## How to complete this task
Each entry, in full: copy it out exactly.

---------- Provided data ----------

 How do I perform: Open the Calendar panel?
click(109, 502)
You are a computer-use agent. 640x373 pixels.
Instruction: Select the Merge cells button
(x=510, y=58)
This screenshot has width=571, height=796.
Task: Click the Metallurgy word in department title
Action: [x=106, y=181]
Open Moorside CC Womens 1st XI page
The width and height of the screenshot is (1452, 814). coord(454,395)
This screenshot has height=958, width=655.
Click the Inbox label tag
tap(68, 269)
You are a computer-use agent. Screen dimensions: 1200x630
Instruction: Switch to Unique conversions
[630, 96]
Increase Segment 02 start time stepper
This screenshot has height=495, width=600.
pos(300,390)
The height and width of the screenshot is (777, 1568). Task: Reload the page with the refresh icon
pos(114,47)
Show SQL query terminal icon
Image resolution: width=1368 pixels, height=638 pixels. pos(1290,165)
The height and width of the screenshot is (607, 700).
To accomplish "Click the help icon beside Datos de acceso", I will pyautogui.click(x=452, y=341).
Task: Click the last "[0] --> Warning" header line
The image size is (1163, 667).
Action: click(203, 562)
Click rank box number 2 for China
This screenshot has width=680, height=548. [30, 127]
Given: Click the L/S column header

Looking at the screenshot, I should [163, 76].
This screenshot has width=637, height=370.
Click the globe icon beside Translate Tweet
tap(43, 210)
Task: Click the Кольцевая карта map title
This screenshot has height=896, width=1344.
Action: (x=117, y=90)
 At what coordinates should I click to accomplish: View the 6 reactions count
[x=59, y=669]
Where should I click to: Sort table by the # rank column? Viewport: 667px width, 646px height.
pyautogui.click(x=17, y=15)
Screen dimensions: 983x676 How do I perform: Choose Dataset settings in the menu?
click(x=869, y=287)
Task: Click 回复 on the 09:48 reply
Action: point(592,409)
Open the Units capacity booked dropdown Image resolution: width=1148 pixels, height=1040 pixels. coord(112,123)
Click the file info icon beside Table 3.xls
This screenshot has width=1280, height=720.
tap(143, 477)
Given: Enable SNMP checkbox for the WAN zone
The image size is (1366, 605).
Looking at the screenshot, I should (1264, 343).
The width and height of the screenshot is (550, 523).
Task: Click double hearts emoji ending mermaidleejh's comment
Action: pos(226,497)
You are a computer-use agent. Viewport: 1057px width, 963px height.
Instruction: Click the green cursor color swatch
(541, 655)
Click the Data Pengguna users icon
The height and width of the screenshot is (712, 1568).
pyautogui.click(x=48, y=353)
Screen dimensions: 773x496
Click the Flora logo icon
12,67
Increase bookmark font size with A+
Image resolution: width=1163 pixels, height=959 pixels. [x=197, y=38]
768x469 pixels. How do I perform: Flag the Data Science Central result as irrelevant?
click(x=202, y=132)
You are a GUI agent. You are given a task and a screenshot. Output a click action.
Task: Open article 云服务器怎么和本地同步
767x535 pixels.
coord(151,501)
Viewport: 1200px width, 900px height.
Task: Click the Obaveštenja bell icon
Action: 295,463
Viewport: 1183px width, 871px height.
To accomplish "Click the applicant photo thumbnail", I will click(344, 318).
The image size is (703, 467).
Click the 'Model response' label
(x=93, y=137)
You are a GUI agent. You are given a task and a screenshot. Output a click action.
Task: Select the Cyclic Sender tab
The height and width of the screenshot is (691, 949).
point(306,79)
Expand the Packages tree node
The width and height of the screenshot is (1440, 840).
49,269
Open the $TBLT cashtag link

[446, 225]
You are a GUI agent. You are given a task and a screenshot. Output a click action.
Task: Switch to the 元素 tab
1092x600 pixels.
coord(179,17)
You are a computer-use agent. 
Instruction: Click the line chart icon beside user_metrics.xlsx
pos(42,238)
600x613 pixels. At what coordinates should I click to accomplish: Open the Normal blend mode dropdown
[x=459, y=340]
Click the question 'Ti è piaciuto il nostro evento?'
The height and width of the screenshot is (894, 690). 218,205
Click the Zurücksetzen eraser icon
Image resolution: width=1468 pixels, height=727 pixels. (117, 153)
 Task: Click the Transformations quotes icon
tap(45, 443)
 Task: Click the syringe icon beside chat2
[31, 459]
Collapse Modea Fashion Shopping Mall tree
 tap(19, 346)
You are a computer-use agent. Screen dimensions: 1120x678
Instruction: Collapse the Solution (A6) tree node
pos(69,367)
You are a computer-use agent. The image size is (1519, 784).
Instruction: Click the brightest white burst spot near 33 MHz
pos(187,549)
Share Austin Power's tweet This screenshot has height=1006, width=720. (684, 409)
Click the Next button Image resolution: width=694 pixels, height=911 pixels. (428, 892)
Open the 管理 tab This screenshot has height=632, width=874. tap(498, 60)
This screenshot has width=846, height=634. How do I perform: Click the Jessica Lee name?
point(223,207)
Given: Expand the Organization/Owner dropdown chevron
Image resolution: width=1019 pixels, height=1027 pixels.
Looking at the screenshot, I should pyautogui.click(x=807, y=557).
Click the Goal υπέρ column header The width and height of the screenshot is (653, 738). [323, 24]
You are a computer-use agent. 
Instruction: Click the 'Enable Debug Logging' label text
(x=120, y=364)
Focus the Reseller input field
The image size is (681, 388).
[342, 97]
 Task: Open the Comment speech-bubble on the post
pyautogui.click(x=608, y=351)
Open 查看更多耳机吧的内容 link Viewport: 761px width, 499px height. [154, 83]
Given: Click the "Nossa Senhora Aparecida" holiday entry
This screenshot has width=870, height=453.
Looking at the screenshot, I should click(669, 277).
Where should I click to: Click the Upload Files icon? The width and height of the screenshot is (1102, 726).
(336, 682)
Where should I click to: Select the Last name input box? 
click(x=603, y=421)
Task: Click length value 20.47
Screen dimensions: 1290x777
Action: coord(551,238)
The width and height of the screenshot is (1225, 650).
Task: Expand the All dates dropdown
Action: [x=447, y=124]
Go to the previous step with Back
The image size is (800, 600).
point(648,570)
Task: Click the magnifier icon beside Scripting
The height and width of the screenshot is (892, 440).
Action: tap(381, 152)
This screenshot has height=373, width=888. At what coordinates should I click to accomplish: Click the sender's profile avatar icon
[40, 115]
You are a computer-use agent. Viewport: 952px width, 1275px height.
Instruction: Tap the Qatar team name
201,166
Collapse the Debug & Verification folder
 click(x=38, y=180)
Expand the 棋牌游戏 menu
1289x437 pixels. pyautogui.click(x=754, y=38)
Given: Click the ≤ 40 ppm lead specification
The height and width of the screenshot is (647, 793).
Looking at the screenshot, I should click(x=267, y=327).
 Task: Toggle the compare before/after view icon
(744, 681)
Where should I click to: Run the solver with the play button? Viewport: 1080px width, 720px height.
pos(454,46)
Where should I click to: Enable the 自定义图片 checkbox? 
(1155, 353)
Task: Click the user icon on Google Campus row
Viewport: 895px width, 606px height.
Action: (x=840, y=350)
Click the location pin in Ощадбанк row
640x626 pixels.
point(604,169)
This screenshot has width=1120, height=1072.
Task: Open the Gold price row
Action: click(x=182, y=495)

----------

## Response
 How do I perform: Open the Calendar panel?
click(109, 502)
You are a computer-use agent. 640x373 pixels.
Instruction: Select the Merge cells button
(x=510, y=58)
This screenshot has width=571, height=796.
Task: Click the Metallurgy word in department title
Action: [x=106, y=181]
Open Moorside CC Womens 1st XI page
The width and height of the screenshot is (1452, 814). coord(454,395)
This screenshot has height=958, width=655.
Click the Inbox label tag
tap(68, 269)
You are a computer-use agent. Screen dimensions: 1200x630
Instruction: Switch to Unique conversions
[630, 96]
Increase Segment 02 start time stepper
This screenshot has height=495, width=600.
pos(300,390)
The height and width of the screenshot is (777, 1568). Task: Reload the page with the refresh icon
pos(114,47)
Show SQL query terminal icon
Image resolution: width=1368 pixels, height=638 pixels. pos(1290,165)
The height and width of the screenshot is (607, 700).
To accomplish "Click the help icon beside Datos de acceso", I will pyautogui.click(x=452, y=341).
Task: Click the last "[0] --> Warning" header line
The image size is (1163, 667).
Action: click(203, 562)
Click rank box number 2 for China
This screenshot has width=680, height=548. [30, 127]
Given: Click the L/S column header

Looking at the screenshot, I should [163, 76].
This screenshot has width=637, height=370.
Click the globe icon beside Translate Tweet
tap(43, 210)
Task: Click the Кольцевая карта map title
This screenshot has height=896, width=1344.
Action: (x=117, y=90)
 At what coordinates should I click to accomplish: View the 6 reactions count
[x=59, y=669]
Where should I click to: Sort table by the # rank column? Viewport: 667px width, 646px height.
pyautogui.click(x=17, y=15)
Screen dimensions: 983x676 How do I perform: Choose Dataset settings in the menu?
click(x=869, y=287)
Task: Click 回复 on the 09:48 reply
Action: point(592,409)
Open the Units capacity booked dropdown Image resolution: width=1148 pixels, height=1040 pixels. coord(112,123)
Click the file info icon beside Table 3.xls
This screenshot has width=1280, height=720.
tap(143, 477)
Given: Enable SNMP checkbox for the WAN zone
The image size is (1366, 605).
Looking at the screenshot, I should (1264, 343).
The width and height of the screenshot is (550, 523).
Task: Click double hearts emoji ending mermaidleejh's comment
Action: pos(226,497)
You are a computer-use agent. Viewport: 1057px width, 963px height.
Instruction: Click the green cursor color swatch
(541, 655)
Click the Data Pengguna users icon
The height and width of the screenshot is (712, 1568).
pyautogui.click(x=48, y=353)
Screen dimensions: 773x496
Click the Flora logo icon
12,67
Increase bookmark font size with A+
Image resolution: width=1163 pixels, height=959 pixels. [x=197, y=38]
768x469 pixels. How do I perform: Flag the Data Science Central result as irrelevant?
click(x=202, y=132)
You are a GUI agent. You are given a task and a screenshot. Output a click action.
Task: Open article 云服务器怎么和本地同步
767x535 pixels.
coord(151,501)
Viewport: 1200px width, 900px height.
Task: Click the Obaveštenja bell icon
Action: 295,463
Viewport: 1183px width, 871px height.
To accomplish "Click the applicant photo thumbnail", I will click(344, 318).
The image size is (703, 467).
Click the 'Model response' label
(x=93, y=137)
You are a GUI agent. You are given a task and a screenshot. Output a click action.
Task: Select the Cyclic Sender tab
The height and width of the screenshot is (691, 949).
point(306,79)
Expand the Packages tree node
The width and height of the screenshot is (1440, 840).
49,269
Open the $TBLT cashtag link

[446, 225]
You are a GUI agent. You are given a task and a screenshot. Output a click action.
Task: Switch to the 元素 tab
1092x600 pixels.
coord(179,17)
You are a computer-use agent. 
Instruction: Click the line chart icon beside user_metrics.xlsx
pos(42,238)
600x613 pixels. At what coordinates should I click to accomplish: Open the Normal blend mode dropdown
[x=459, y=340]
Click the question 'Ti è piaciuto il nostro evento?'
The height and width of the screenshot is (894, 690). 218,205
Click the Zurücksetzen eraser icon
Image resolution: width=1468 pixels, height=727 pixels. (117, 153)
 Task: Click the Transformations quotes icon
tap(45, 443)
 Task: Click the syringe icon beside chat2
[31, 459]
Collapse Modea Fashion Shopping Mall tree
 tap(19, 346)
You are a computer-use agent. Screen dimensions: 1120x678
Instruction: Collapse the Solution (A6) tree node
pos(69,367)
You are a computer-use agent. The image size is (1519, 784).
Instruction: Click the brightest white burst spot near 33 MHz
pos(187,549)
Share Austin Power's tweet This screenshot has height=1006, width=720. (684, 409)
Click the Next button Image resolution: width=694 pixels, height=911 pixels. (428, 892)
Open the 管理 tab This screenshot has height=632, width=874. tap(498, 60)
This screenshot has width=846, height=634. How do I perform: Click the Jessica Lee name?
point(223,207)
Given: Expand the Organization/Owner dropdown chevron
Image resolution: width=1019 pixels, height=1027 pixels.
Looking at the screenshot, I should pyautogui.click(x=807, y=557).
Click the Goal υπέρ column header The width and height of the screenshot is (653, 738). [323, 24]
You are a computer-use agent. 
Instruction: Click the 'Enable Debug Logging' label text
(x=120, y=364)
Focus the Reseller input field
The image size is (681, 388).
[342, 97]
 Task: Open the Comment speech-bubble on the post
pyautogui.click(x=608, y=351)
Open 查看更多耳机吧的内容 link Viewport: 761px width, 499px height. [154, 83]
Given: Click the "Nossa Senhora Aparecida" holiday entry
This screenshot has width=870, height=453.
Looking at the screenshot, I should click(669, 277).
Where should I click to: Click the Upload Files icon? The width and height of the screenshot is (1102, 726).
(336, 682)
Where should I click to: Select the Last name input box? 
click(x=603, y=421)
Task: Click length value 20.47
Screen dimensions: 1290x777
Action: coord(551,238)
The width and height of the screenshot is (1225, 650).
Task: Expand the All dates dropdown
Action: [x=447, y=124]
Go to the previous step with Back
The image size is (800, 600).
point(648,570)
Task: Click the magnifier icon beside Scripting
The height and width of the screenshot is (892, 440).
Action: tap(381, 152)
This screenshot has height=373, width=888. At what coordinates should I click to accomplish: Click the sender's profile avatar icon
[40, 115]
You are a computer-use agent. Viewport: 952px width, 1275px height.
Instruction: Tap the Qatar team name
201,166
Collapse the Debug & Verification folder
 click(x=38, y=180)
Expand the 棋牌游戏 menu
1289x437 pixels. pyautogui.click(x=754, y=38)
Given: Click the ≤ 40 ppm lead specification
The height and width of the screenshot is (647, 793).
Looking at the screenshot, I should click(x=267, y=327).
 Task: Toggle the compare before/after view icon
(744, 681)
Where should I click to: Run the solver with the play button? Viewport: 1080px width, 720px height.
pos(454,46)
Where should I click to: Enable the 自定义图片 checkbox? 
(1155, 353)
Task: Click the user icon on Google Campus row
Viewport: 895px width, 606px height.
Action: (x=840, y=350)
Click the location pin in Ощадбанк row
640x626 pixels.
point(604,169)
This screenshot has width=1120, height=1072.
Task: Open the Gold price row
Action: click(x=182, y=495)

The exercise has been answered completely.